Could you restate the entries below word for word and leave the images out?

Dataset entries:
BEGIN

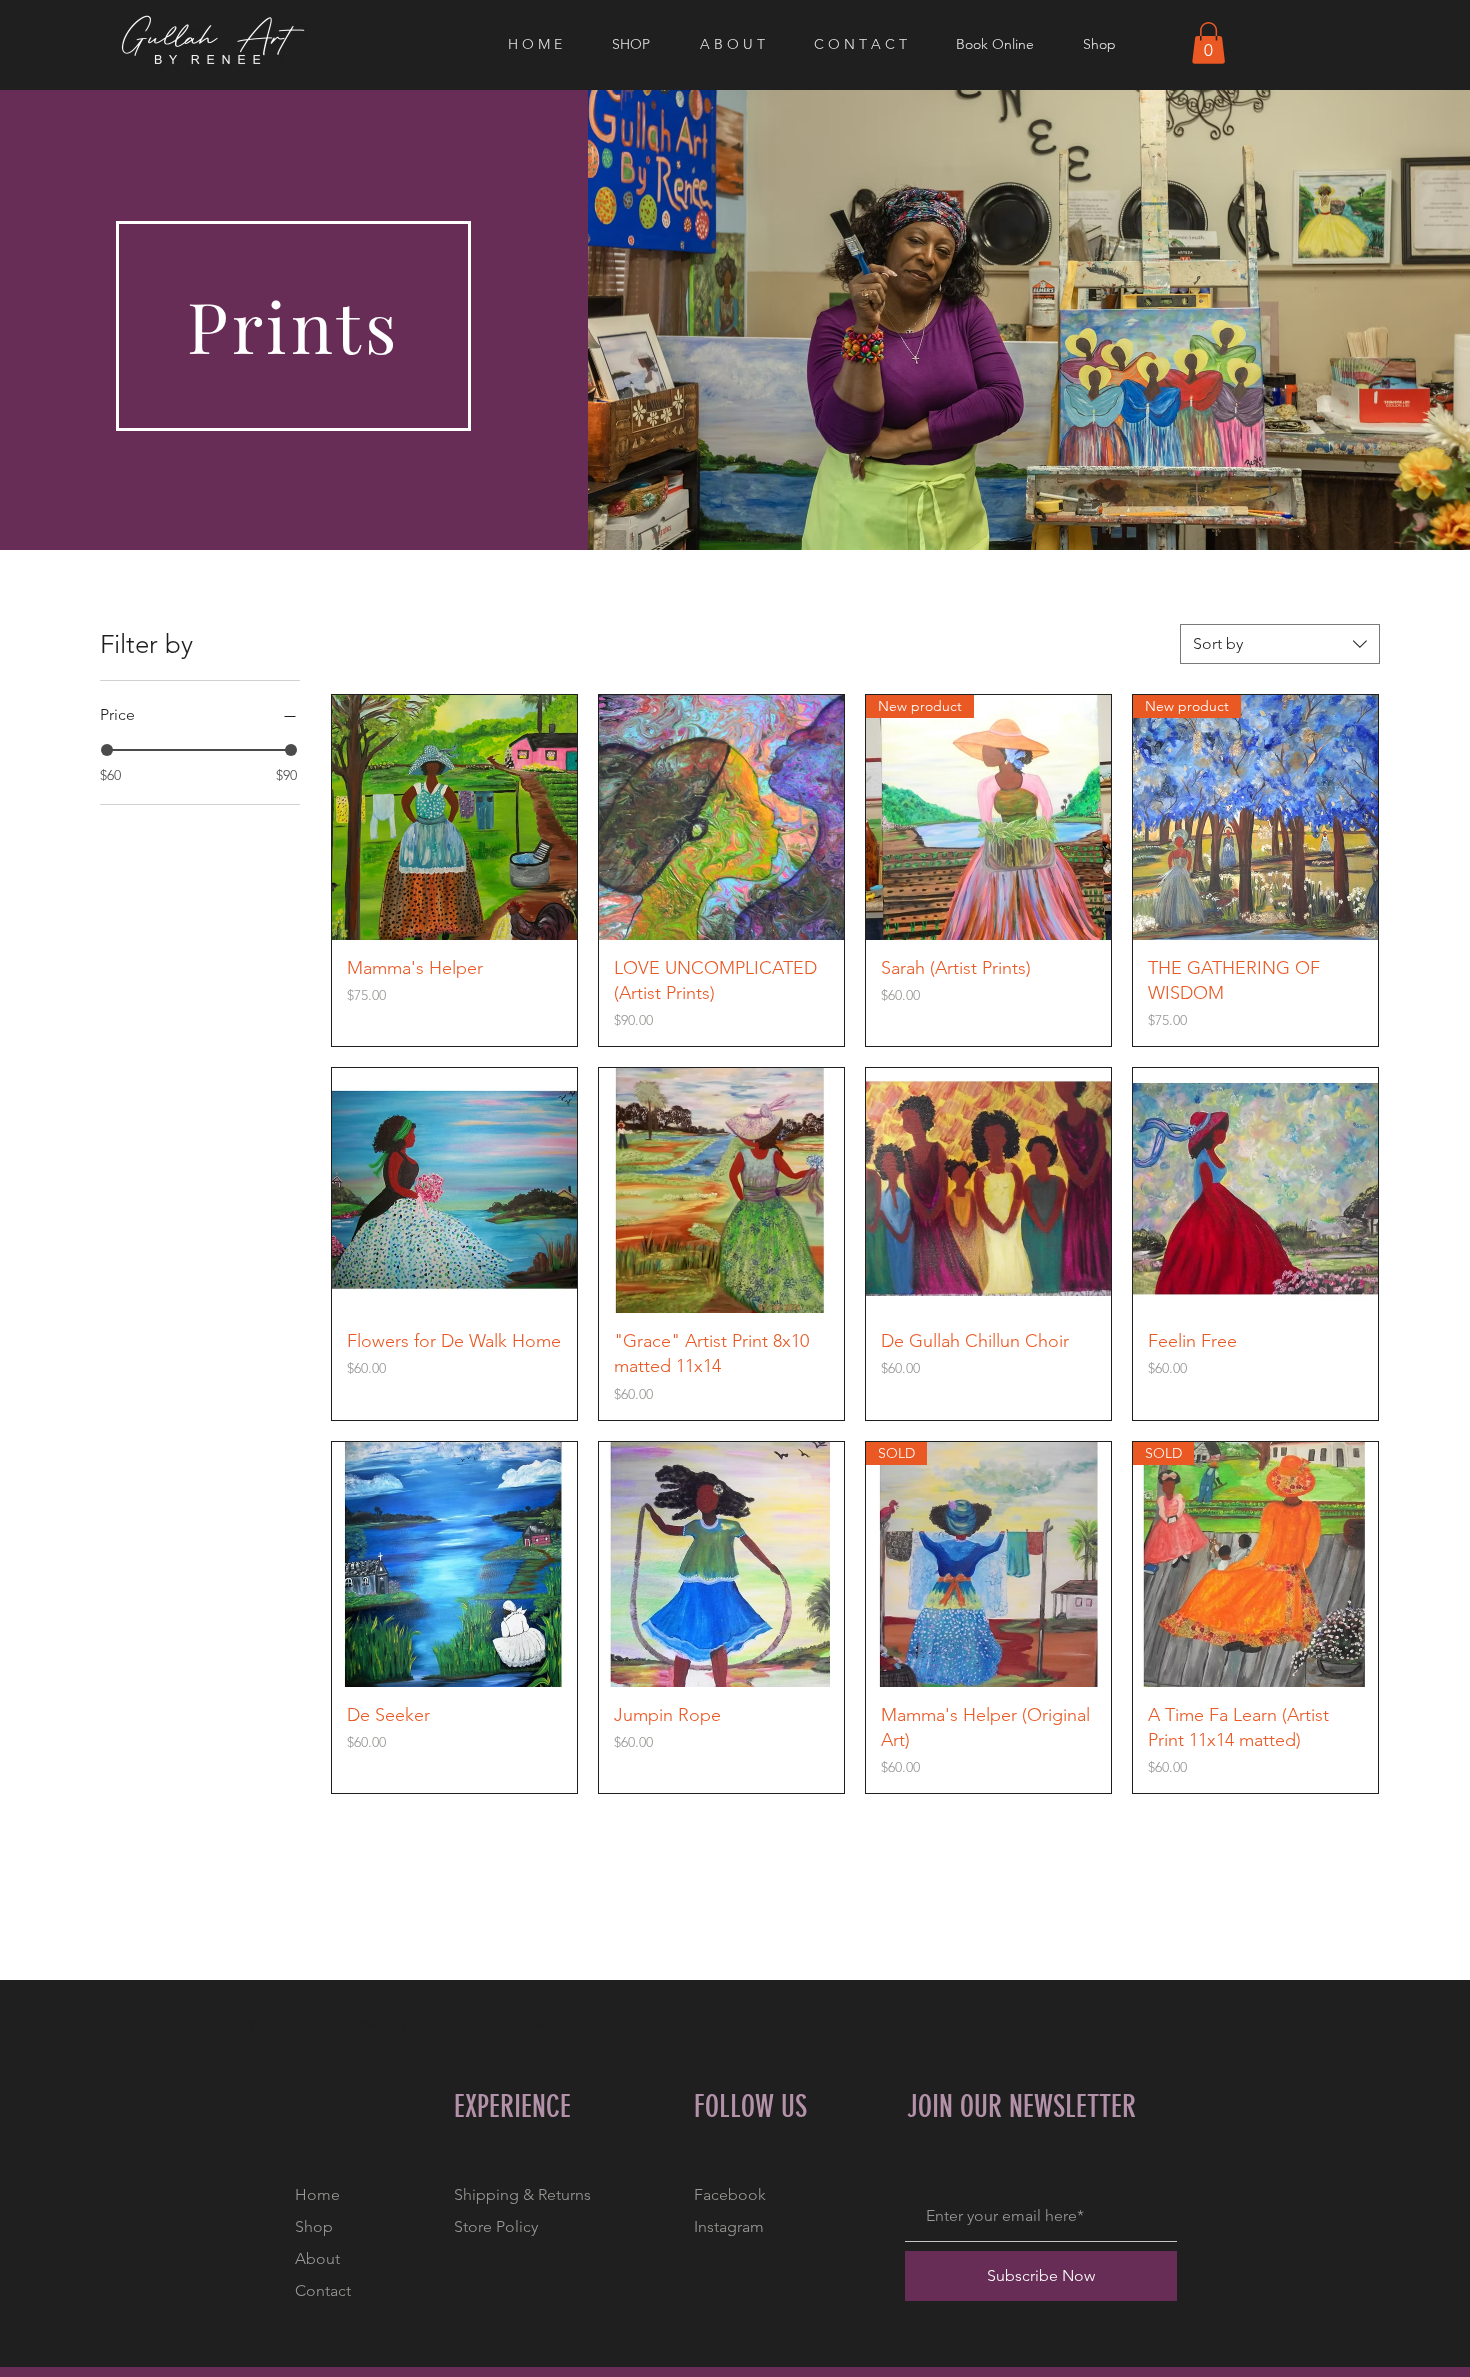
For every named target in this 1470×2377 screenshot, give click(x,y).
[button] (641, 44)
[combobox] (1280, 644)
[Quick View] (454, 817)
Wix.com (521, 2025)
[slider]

END

[RESPONSE AREA]
For every named target in this 1470×2377 screenshot, give click(x,y).
[button] (641, 44)
[combobox] (1280, 644)
[Quick View] (454, 817)
Wix.com (521, 2025)
[slider]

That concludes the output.